La Camera dei Deputati ha dato il via libera a un emendamento al decreto Sport, mirato a rafforzare la sicurezza delle piscine in risposta a incidenti tragici, come la morte di tre bambini nel mese di luglio. Con 244 voti favorevoli e un ampio sostegno bipartisan, la nuova legge entrerà in vigore dal 1 agosto e si applicherà a impianti pubblici, privati accessibili al pubblico e strutture a uso collettivo.
La normativa impone l’adeguamento dei sistemi di ricircolo e di aspirazione nelle piscine, per prevenire l’effetto ventosa che ha causato tragici incidenti. Ad esempio, il caso recente di una bambina di 11 anni, morta dopo essere rimasta incastrata, ha aumentato la pressione per implementare misure più incisive. Sarà istituito anche un fondo di 4,7 milioni di euro per il 2026, indirizzato all’adeguamento delle piscine pubbliche.
Nonostante il consenso, le opposizioni hanno contestato l’approvazione della legge. Hanno espresso preoccupazioni riguardo al metodo adottato e alla sua efficacia. La deputata del M5s, Gilda Sportiello, ha denunciato che il testo è troppo generico e non fornisce dettagli chiari sui controlli necessari. Altri esponenti politici, come Ilenia Malavasi del Pd, hanno criticato l’urgenza manifestata dal governo, sottolineando che la legge arriva tardi, senza un’adeguata preparazione legislativa.

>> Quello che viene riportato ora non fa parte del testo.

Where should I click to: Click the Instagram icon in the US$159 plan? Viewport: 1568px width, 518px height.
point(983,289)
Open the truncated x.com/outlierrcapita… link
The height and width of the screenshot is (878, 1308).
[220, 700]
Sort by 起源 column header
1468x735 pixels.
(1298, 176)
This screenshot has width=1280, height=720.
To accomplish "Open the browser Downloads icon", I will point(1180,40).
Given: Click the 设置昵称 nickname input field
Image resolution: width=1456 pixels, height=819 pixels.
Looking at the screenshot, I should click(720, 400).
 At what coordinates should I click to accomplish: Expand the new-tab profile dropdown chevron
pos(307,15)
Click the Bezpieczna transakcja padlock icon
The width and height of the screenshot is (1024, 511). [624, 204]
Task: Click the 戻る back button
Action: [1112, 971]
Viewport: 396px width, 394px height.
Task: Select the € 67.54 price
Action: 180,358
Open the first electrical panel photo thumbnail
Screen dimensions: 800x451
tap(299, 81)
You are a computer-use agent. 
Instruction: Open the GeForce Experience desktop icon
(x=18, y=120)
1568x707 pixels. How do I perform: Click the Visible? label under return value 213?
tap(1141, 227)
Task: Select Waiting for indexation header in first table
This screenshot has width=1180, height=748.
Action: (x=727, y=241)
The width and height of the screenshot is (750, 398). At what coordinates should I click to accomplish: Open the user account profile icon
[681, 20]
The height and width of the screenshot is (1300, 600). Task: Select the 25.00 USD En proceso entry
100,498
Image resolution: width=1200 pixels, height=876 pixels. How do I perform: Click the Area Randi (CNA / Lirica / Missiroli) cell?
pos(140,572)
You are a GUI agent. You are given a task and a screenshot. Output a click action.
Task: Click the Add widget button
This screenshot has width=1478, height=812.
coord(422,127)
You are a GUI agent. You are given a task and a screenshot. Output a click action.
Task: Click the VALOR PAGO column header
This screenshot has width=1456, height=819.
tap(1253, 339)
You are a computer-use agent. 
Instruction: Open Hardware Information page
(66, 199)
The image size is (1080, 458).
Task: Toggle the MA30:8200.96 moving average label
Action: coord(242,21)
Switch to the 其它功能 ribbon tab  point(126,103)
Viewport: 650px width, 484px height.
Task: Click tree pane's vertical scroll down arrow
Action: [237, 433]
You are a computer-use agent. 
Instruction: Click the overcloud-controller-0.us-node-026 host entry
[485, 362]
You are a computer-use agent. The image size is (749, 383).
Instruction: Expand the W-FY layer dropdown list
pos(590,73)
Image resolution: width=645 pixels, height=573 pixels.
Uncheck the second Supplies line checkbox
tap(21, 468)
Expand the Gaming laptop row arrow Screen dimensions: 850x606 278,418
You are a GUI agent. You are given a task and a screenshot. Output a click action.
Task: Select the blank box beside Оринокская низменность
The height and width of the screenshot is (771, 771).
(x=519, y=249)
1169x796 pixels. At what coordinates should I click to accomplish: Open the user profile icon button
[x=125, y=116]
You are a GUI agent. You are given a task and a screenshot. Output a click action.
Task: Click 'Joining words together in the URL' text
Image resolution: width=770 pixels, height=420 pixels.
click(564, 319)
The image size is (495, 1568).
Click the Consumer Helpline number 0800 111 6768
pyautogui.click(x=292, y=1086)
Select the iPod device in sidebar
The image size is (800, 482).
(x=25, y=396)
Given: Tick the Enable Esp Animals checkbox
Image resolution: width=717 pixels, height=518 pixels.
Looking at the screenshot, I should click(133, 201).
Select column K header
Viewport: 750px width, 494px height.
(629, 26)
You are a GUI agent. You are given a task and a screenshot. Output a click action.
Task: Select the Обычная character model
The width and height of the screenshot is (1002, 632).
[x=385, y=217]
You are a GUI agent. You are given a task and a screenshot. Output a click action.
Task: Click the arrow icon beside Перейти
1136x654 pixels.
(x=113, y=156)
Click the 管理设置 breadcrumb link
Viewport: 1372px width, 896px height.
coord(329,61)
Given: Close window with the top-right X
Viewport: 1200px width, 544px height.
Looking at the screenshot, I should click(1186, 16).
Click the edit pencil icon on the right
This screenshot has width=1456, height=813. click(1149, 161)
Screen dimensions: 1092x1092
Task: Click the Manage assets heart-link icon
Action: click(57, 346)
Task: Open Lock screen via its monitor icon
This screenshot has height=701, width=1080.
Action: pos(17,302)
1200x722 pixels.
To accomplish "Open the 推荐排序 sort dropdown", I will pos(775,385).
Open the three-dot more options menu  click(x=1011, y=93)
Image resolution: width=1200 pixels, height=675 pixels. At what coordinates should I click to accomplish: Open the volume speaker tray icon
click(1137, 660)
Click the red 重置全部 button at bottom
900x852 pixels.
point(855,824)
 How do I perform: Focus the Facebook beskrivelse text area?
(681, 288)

Queste posizioni fanno emergere un dibattito cruciale sulla sostenibilità delle politiche di sicurezza e sull’efficacia delle misure adottate solo in risposta a tragici eventi. Necessaria è una riflessione più profonda che metta in discussione l’approccio emergenziale a situazioni complesse che richiedono soluzioni a lungo termine.